Leia abaixo a íntegra da nota divulgada pelo gabinete do ministro Alexandre de Moraes no STF:
"O gabinete do Ministro Alexandre de Moraes esclarece que, no curso das investigações do Inq 4781 (Fake News) e do Inq 4878 (milícias digitais), nos termos regimentais, diversas determinações, requisições e solicitações foram feitas a inúmeros órgãos, inclusive ao Tribunal Superior Eleitoral, que, no exercício do poder de polícia, tem competência para a realização de relatórios sobre atividades ilícitas, como desinformação, discursos de ódio eleitoral, tentativa de golpe de Estado e atentado à Democracia e às Instituições. Os relatórios simplesmente descreviam as postagens ilícitas realizadas nas redes sociais, de maneira objetiva, em virtude de estarem diretamente ligadas às investigações de milícias digitais. Vários desses relatórios foram juntados nessas investigações e em outras conexas e enviadas à Polícia Federal para a continuidade das diligências necessárias, sempre com ciência à Procuradoria Geral da República. Todos os procedimentos foram oficiais, regulares e estão devidamente documentados nos inquéritos e investigações em curso no STF, com integral participação da Procuradoria Geral da República."
O ministro também esclareceu, por meio do gabinete, que os relatórios apenas descreviam postagens ilícitas nas redes sociais e eram enviadas para investigações da Polícia Federal.
"Todos os procedimentos foram oficiais, regulares e estão devidamente documentados nos inquéritos e investigações em curso no STF, com integral participação da Procuradoria-Geral da República", conclui a nota.
A Folha de S.Paulo teve acesso a mais de 6 gigabytes de mensagens e arquivos trocados via WhatsApp por auxiliares de Moraes entre agosto de 2022, já durante a campanha eleitoral, e maio de 2023, tendo obtido o material, de acordo com o que informou, de fontes que tiveram acesso a dados de um telefone que contém as mensagens, não decorrendo de interceptação ilegal ou acesso hacker.
Senador quer investigar
O senador Cleitinho (Republicanos-MG) chamou a atenção, em pronunciamento na terça-feira (13), para matéria divulgada pelo jornal Folha de S. Paulo que afirma que o ministro Alexandre de Moraes, do Supremo Tribunal Federal (STF), teria utilizado o Tribunal Superior Eleitoral (TSE) para investigar apoiadores do ex-presidente Jair Bolsonaro.
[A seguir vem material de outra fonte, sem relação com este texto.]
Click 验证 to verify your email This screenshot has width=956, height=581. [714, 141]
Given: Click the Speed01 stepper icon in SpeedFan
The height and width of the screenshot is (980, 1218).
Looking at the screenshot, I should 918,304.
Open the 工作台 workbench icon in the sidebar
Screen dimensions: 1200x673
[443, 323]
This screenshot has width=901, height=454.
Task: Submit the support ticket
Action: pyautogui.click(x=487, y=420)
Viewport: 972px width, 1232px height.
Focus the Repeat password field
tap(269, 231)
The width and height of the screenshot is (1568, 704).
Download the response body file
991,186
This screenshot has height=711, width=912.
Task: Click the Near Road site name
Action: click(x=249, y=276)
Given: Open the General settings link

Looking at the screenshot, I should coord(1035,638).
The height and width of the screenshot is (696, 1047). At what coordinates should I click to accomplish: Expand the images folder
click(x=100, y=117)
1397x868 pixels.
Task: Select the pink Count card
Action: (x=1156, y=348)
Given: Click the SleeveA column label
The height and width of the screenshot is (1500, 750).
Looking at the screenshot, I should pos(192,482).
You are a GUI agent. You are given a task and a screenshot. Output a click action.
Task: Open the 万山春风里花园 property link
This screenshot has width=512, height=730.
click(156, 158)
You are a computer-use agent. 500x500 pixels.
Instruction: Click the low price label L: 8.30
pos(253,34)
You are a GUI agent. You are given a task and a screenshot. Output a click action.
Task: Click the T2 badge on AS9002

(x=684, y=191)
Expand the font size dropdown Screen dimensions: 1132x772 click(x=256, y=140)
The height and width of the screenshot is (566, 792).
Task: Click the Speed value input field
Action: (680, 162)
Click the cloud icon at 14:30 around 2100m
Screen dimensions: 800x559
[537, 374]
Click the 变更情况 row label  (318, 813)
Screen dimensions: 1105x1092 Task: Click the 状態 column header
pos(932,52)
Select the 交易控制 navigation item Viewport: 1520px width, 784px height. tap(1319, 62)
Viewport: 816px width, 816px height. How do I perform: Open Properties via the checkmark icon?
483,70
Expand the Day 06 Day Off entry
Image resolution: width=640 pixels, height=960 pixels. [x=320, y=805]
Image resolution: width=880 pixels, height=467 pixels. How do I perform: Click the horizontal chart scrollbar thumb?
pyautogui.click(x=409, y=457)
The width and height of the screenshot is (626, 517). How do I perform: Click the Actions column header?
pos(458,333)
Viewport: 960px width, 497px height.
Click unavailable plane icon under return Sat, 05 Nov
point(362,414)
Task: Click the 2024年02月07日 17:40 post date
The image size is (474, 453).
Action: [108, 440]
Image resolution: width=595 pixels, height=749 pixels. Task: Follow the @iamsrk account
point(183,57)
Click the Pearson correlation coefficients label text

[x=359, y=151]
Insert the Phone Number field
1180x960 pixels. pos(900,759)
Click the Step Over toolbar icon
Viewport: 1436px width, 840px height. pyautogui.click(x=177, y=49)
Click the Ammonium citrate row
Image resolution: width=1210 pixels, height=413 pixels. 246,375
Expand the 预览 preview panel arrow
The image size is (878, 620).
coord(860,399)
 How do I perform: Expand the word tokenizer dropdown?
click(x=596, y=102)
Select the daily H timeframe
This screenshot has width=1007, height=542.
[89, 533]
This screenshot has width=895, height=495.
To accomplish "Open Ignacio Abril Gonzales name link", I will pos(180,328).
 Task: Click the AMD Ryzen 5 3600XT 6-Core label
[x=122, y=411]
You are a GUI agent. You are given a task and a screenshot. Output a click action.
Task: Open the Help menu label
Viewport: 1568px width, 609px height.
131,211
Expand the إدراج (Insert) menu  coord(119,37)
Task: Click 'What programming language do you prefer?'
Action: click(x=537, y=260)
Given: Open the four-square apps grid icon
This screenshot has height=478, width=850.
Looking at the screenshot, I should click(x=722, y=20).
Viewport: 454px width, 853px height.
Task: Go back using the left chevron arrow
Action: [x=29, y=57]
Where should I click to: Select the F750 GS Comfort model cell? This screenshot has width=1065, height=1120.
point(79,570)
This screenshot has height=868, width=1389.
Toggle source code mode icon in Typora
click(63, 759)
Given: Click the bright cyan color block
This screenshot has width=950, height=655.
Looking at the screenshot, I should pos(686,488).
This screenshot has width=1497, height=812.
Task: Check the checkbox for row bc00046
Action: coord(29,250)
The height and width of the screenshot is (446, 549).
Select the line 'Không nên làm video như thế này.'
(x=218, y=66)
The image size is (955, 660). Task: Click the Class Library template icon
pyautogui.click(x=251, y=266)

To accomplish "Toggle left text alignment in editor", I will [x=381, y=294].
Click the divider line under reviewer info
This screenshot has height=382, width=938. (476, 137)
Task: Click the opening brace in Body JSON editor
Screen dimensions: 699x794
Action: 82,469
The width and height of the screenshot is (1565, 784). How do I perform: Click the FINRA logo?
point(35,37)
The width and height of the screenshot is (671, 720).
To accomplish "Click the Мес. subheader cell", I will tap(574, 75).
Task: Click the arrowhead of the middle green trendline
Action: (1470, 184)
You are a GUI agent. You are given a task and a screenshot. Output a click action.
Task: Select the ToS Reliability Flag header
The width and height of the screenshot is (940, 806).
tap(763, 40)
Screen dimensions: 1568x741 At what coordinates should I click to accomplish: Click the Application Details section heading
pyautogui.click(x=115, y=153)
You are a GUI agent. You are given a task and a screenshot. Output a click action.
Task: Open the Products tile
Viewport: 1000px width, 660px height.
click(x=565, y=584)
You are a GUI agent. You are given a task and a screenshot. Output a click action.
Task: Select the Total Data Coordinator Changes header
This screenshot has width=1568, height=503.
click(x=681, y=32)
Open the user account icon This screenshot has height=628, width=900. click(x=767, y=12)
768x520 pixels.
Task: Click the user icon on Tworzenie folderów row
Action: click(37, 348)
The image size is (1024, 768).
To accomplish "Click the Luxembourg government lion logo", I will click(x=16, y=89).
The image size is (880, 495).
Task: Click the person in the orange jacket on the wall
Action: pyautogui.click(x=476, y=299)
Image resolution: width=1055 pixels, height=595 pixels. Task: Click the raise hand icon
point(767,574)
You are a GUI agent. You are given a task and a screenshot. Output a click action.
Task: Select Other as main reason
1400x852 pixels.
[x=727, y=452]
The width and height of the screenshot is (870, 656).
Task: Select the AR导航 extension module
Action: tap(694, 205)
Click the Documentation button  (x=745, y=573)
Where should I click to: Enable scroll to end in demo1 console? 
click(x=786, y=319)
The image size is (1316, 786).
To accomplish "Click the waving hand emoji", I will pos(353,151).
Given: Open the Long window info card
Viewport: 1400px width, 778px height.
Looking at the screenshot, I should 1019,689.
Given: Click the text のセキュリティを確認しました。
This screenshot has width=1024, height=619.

O parlamentar disse que o Senado não pode prevaricar em relação ao caso e pediu que o Casa instale uma CPI para apurar a situação.
— No mínimo, tem que ser apurado isso aqui. Não estou aqui acusando, porque isso saiu agora, mas eu acredito que o Senado, que tem essa competência, essa prerrogativa, tem que fazer a convocação de todas as pessoas que estão nos áudios aqui, inclusive o ministro Alexandre de Moraes. Inclusive, para mim, deveria ter uma CPI da vaza toga.
Cleitinho também afirmou que vai assinar o pedido e impeachment de Moraes e criticou a decisão do ministro em suspender novamente as redes sociais do senador Marcos do Val (Podemos-ES), além de ordenar o bloqueio de R$ 50 milhões do senador. Cleitinho ainda pediu que os parlamentares que se elegeram com o apoio de Bolsonaro se posicionem sobre o caso.
— Todos aqueles que foram [apoiados por Bolsonaro], em 2018 e 2022, eu espero que se posicionem em Plenário, venham à tribuna e falem sobre essa situação ou, no mínimo, assinem para a gente pedir a CPI dessa vaza toga, ou senão esse requerimento sobre a questão do impeachment do Alexandre de Moraes. Quantos bolsonaristas aqui foram apoiados pelo Bolsonaro e foram votados pelos bolsonaristas? Chegou a hora de a gente poder se posicionar e botar certas pessoas nos lugares deles.
O deputado Nikolas Ferreira (PL-MG) discursou no plenário chamando Moraes de "mau-caráter", "mentiroso" e "covarde" que "se esconde atrás da toga".
Na internet, Nikolas disse que vai "requerer ao jornalista @ggreenwald [coautor da reportagem] o acesso completo aos materiais citados, para que possamos utilizá-los na CPI já protocolada na Câmara sobre abuso de autoridade".